Gold nanoparticle biodissolution by a freshwater macrophyte and its associated microbiome by Astrid Avellan, Marie Simonin, Eric McGivney, Nathan Bossa, Eleanor Spielman-Sun, Jennifer D. Rocca, Emily S. Bernhardt, Nicholas K. Geitner, Jason M. Unrine, Mark R. Wiesner, & Gregory V. Lowry. Nature Nanotechnology (2018) DOI: https://doi.org/10.1038/s41565-018-0231-y Published

This paper is behind a paywall.

NanoFARM: food, agriculture, and nanoparticles

The research focus for the NanoFARM consortium is on pesticides according to an October 19, 2017 news item on Nanowerk,

The answer to the growing, worldwide food production problem may have a tiny solution—nanoparticles, which are being explored as both fertilizers and fungicides for crops.

NanoFARM – research consortium formed between Carnegie Mellon University [US], the University of Kentucky [US], the University of Vienna [Austria], and Aveiro University in Prague [Czech Republic] – is studying the effects of nanoparticles on agriculture. The four universities received grants from their countries’ respective National Science Foundations to discover how these tiny particles – some just 4 nanometers in diameter – can revolutionize how farmers grow their food.

An October ??, 2017 Carnegie Mellon University news release by Adam Dove, which originated the news item, fills in a few more details,

“What we’re doing is getting a fundamental understanding of nanoparticle-to-plant interactions to enable future applications,” says Civil and Environmental Engineering (CEE) Professor Greg Lowry, the principal investigator for the nanoFARM project. “With pesticides, less than 5% goes into the crop—the rest just goes into the environment and does harmful things. What we’re trying to do is minimize that waste and corresponding environmental damage by doing a better job of targeting the delivery.”

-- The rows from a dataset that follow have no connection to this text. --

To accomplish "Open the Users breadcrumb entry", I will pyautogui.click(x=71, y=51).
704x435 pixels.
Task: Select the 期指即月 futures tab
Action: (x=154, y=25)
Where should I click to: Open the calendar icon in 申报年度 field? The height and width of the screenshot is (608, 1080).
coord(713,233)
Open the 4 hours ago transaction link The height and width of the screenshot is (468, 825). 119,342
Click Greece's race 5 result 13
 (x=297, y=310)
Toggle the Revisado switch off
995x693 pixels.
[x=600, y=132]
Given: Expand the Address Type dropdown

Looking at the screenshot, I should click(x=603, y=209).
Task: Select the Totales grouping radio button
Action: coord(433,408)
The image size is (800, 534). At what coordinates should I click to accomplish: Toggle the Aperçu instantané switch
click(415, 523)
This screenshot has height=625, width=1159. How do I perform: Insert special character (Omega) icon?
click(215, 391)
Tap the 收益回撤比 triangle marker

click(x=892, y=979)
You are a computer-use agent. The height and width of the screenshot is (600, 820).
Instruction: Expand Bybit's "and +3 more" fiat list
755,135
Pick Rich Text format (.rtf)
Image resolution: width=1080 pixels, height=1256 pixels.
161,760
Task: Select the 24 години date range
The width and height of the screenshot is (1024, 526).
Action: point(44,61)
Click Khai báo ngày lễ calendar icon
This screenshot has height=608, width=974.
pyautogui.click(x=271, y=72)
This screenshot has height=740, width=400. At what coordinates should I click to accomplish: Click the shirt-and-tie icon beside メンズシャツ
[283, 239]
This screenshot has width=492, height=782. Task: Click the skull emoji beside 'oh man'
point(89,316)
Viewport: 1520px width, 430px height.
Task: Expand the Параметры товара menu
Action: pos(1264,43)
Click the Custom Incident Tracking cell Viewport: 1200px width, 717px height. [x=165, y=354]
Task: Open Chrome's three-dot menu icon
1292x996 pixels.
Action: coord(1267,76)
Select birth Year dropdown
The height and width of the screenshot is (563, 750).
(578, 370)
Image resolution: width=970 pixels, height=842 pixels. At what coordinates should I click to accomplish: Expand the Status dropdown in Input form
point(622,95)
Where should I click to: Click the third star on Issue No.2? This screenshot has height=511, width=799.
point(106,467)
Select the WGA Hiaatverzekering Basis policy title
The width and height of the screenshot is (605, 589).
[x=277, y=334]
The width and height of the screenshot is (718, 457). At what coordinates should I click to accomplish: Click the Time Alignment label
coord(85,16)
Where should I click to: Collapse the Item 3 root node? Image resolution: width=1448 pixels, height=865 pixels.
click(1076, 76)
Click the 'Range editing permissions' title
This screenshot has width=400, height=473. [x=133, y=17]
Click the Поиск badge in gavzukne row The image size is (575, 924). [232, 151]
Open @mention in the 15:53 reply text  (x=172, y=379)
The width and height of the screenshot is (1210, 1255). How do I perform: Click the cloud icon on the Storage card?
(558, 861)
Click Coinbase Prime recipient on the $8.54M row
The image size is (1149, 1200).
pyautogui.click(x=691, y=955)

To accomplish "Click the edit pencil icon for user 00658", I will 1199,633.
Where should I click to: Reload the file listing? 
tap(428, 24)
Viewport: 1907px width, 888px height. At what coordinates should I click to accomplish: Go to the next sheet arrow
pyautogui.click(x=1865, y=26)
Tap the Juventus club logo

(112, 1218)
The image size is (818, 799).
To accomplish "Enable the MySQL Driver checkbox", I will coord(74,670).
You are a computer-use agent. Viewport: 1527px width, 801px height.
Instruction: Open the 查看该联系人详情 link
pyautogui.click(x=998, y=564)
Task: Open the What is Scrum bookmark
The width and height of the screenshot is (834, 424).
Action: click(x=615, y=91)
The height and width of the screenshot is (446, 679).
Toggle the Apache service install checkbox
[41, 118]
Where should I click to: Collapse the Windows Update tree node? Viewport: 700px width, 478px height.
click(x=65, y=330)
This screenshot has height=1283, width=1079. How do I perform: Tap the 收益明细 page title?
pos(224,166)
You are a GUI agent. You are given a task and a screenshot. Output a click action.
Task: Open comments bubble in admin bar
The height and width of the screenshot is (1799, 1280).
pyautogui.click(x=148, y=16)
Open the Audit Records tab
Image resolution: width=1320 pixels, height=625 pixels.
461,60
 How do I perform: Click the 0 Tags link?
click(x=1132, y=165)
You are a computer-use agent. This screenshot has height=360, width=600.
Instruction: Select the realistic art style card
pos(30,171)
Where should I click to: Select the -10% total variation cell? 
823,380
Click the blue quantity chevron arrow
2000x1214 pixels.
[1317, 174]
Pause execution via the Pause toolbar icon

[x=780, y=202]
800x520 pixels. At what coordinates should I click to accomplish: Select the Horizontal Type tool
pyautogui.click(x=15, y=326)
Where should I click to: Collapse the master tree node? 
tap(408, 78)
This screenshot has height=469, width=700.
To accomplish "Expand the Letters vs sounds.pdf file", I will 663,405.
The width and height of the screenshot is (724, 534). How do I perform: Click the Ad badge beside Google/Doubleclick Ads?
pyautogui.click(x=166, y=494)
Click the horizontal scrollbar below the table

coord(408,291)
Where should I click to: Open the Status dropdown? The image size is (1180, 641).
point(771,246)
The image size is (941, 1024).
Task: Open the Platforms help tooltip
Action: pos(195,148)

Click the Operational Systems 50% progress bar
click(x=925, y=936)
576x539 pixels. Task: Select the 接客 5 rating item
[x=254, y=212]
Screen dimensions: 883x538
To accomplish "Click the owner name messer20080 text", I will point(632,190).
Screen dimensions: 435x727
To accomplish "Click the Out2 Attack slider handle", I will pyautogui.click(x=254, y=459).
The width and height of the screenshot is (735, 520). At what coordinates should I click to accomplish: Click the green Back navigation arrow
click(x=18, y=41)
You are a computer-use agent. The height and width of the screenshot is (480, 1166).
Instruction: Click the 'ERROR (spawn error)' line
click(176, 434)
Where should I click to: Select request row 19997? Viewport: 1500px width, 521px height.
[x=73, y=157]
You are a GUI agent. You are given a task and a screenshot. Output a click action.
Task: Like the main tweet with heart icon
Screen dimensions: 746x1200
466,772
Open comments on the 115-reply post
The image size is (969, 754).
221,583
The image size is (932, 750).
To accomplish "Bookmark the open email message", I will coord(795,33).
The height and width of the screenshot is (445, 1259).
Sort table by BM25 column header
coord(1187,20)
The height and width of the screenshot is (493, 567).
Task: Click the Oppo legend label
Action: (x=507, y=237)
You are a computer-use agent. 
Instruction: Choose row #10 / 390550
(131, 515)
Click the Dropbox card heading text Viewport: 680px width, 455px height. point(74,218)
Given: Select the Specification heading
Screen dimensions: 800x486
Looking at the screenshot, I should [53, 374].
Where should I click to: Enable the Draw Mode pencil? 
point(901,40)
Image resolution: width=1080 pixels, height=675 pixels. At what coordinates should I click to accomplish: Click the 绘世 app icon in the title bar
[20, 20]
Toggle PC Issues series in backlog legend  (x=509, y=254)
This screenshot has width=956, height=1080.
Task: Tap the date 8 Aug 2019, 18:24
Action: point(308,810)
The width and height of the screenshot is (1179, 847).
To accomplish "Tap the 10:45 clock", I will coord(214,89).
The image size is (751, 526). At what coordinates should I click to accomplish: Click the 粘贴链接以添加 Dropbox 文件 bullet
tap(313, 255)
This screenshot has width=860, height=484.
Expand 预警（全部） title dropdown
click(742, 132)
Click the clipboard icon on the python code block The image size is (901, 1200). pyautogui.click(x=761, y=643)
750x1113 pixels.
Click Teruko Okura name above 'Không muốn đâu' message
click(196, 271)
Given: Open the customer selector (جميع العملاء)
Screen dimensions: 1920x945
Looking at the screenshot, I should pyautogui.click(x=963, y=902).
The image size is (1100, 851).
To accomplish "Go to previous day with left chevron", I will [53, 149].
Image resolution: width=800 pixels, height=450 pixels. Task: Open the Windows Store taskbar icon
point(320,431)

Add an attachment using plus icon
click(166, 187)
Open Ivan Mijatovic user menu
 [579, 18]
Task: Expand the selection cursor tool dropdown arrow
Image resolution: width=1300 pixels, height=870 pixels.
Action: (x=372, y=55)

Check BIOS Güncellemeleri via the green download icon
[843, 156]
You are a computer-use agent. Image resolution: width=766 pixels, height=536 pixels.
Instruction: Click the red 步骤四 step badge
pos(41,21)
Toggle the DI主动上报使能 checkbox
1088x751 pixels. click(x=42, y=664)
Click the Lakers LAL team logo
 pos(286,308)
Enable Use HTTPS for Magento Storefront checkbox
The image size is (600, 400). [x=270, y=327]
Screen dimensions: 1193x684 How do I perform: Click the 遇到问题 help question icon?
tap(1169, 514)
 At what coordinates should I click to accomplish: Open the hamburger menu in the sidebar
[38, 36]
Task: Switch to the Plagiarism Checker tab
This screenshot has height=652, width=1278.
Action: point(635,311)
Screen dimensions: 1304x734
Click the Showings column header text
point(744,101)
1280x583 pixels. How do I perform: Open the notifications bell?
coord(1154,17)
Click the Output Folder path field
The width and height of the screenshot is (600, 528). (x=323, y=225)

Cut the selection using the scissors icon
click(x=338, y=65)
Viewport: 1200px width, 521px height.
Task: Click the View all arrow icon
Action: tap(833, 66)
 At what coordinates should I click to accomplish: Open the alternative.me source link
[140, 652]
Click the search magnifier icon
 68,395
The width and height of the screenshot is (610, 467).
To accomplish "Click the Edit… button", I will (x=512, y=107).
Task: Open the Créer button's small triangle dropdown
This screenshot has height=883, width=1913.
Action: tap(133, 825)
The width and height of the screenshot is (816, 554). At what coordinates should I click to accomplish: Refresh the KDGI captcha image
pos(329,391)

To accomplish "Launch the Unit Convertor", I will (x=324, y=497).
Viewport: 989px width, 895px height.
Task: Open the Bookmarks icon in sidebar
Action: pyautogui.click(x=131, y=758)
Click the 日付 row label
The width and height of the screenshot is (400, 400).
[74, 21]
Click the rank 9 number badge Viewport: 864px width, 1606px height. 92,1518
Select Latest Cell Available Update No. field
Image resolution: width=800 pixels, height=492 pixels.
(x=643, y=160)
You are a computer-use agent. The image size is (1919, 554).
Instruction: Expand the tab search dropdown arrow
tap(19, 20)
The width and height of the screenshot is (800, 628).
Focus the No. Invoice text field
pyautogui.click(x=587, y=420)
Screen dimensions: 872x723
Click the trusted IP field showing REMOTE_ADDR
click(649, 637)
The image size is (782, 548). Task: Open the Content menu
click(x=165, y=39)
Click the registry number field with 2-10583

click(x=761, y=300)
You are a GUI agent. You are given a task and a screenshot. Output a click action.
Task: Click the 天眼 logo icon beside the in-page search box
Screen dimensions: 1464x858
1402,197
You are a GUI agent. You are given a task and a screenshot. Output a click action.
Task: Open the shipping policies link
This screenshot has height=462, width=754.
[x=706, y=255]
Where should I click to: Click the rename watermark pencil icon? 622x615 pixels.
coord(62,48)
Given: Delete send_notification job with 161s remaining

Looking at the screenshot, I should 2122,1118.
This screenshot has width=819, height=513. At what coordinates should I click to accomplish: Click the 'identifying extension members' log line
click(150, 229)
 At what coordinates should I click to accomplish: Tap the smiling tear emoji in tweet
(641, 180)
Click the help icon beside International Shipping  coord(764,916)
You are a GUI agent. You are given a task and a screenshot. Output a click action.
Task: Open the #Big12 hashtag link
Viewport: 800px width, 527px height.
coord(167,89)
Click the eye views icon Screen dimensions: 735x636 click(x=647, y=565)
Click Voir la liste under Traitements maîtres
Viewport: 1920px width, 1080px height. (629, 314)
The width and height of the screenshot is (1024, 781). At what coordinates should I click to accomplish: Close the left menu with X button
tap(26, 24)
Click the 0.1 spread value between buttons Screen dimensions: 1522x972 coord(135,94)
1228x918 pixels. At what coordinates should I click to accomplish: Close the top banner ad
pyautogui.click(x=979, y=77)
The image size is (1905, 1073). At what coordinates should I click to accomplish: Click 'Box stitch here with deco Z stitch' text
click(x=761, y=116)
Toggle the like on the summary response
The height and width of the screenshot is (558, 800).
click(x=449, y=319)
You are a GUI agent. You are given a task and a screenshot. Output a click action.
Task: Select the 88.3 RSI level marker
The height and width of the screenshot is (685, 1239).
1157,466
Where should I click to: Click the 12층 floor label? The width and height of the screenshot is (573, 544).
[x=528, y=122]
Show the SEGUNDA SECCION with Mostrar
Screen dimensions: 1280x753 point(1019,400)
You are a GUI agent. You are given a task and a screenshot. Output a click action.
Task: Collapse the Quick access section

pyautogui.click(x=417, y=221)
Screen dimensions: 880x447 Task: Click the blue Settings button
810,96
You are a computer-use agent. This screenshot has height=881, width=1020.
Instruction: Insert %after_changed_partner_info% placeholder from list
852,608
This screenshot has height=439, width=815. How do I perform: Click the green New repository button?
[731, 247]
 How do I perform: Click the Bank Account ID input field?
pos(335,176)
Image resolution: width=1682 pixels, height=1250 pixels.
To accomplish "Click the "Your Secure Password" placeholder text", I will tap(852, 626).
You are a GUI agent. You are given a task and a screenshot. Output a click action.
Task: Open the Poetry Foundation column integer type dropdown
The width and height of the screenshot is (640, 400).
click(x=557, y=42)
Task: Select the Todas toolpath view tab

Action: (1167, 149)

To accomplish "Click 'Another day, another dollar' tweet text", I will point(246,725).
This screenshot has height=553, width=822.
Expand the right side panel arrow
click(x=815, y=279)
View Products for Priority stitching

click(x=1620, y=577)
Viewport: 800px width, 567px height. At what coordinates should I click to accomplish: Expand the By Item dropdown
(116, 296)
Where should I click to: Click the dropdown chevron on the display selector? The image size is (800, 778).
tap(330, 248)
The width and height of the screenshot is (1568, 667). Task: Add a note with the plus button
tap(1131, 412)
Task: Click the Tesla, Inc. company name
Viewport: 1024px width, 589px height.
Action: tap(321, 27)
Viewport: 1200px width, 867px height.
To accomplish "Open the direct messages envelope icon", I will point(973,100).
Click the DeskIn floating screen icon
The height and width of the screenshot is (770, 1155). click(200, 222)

The teams are looking at related questions: How much nanomaterial is needed to help crops when it comes to driving away pests and delivering nutrients, and how much could potentially hurt plants or surrounding ecosystems?

Applied pesticides and fertilizers are vulnerable to washing away—especially if there’s a rainstorm soon after application. But nanoparticles are not so easily washed off, making them extremely efficient for delivering micronutrients like zinc or copper to crops.

“If you put in zinc oxide nanoparticles instead, it might take days or weeks to dissolve, providing a slow, long-term delivery system.”

Gao researches the rate at which nanoparticles dissolve. His most recent finding is that nanoparticles of copper oxide take up to 20-30 days to dissolve in soil, meaning that they can deliver nutrients to plants at a steady rate over that time period.

“In many developing countries, a huge number of people are starving,” says Gao. “This kind of technology can help provide food and save energy.”

But Gao’s research is only one piece of the NanoFARM puzzle. Lowry recently traveled to Australia with Ph.D. student Eleanor Spielman-Sun to explore how differently charged nanoparticles were absorbed into wheat plants.

They learned that negatively charged particles were able to move into the veins of a plant—making them a good fit for a farmer who wanted to apply a fungicide. Neutrally charged particles went into the tissue of the leaves, which would be beneficial for growers who wanted to fortify a food with nutritional value.

Lowry said they are still a long way from signing off on a finished product for all crops—right now they are concentrating on tomato and wheat plants. But with the help of their university partners, they are slowly creating new nano-enabled agrochemicals for more efficient and environmentally friendly agriculture.